Nenhuma das desculpas de Dávila resiste
sequer ao menor questionamento. Se é jornalisticamente irrelevante
saber a porcentagem de brasileiros favoráveis a novas eleições, por que
a Folha encomendou a pergunta? Se essa pergunta sobre novas
eleições é irrelevante, por que esse dado foi não apenas incluído, mas
proeminentemente destacado pelo Datafolha no título do relatório
original? Por que, se esse dado é irrelevante, o Datafolha o publicou
originalmente e depois o retirou do ar em nova versão que excluía essa
informação? E como esse dado pode ser considerado jornalisticamente
irrelevante pela Folha quando ele contradiz diretamente as afirmações alardeadas na capa do jornal e, em seguida, reproduzidas pelos maiores jornais do país?
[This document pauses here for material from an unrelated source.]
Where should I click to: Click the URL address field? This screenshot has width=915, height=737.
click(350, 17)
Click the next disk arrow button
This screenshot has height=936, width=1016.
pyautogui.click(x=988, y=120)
Outros meios de comunicação também
consideraram esses dados relevantes. Ontem à noite, a edição brasileira
do El País publicou um artigo de destaque com a manchete: “62% apoiam
novas eleições, diz dado que Datafolha publica agora”. O El País aborda o
ocorrido tanto como um escândalo jornalístico, quanto político,
descrevendo como a Folha escondeu esses dados até serem
encontrados em consequência de nosso artigo. O jornal também publicou
outra matéria citando especialistas que corroboraram as posições de
nossos entrevistados, criticando veementemente a Folha pelo uso impróprio dos dados da pesquisa.
Fica extremamente óbvio o que realmente
aconteceu: a Folha de São Paulo fez alegações falsas sobre as questões
políticas relevantes do país e, além disso, sabiam que eram falsas
quando as publicou. A Folha tinha em mãos os dados que comprovam a
falsidade das alegações, mas optou por efetivamente escondê-las de seus
leitores. Ou melhor, alguém decidiu por tentar retirá-los da Internet.
O mais surpreendente é que todo esse
esforço foi feito para negar o desejo de democracia: fazendo o país
acreditar que a maioria dos brasileiros apoiam a figura política que
tomou o poder de forma antidemocrática e que não há necessidade de
realizarem-se novas eleições, quando a verdade é que a maioria do país
quer a renúncia do “presidente interino” e a realização de novas
eleições para escolha de um presidente legítimo.
Conforme dissemos ontem, é impossível estabelecer se a Folha agiu
de forma proposital com o intuito de enganar seus leitores ou com
extrema incompetência e negligência jornalísticas – embora as evidências
sugerindo aquela possibilidade sejam mais abundantes hoje que ontem.
Motivos à parte, é indiscutível que a Folha essencialmente enganou seus
leitores no que diz respeito a questões políticas cruciais e escondeu
provas fundamentais apenas publicadas após serem pegos em flagrante.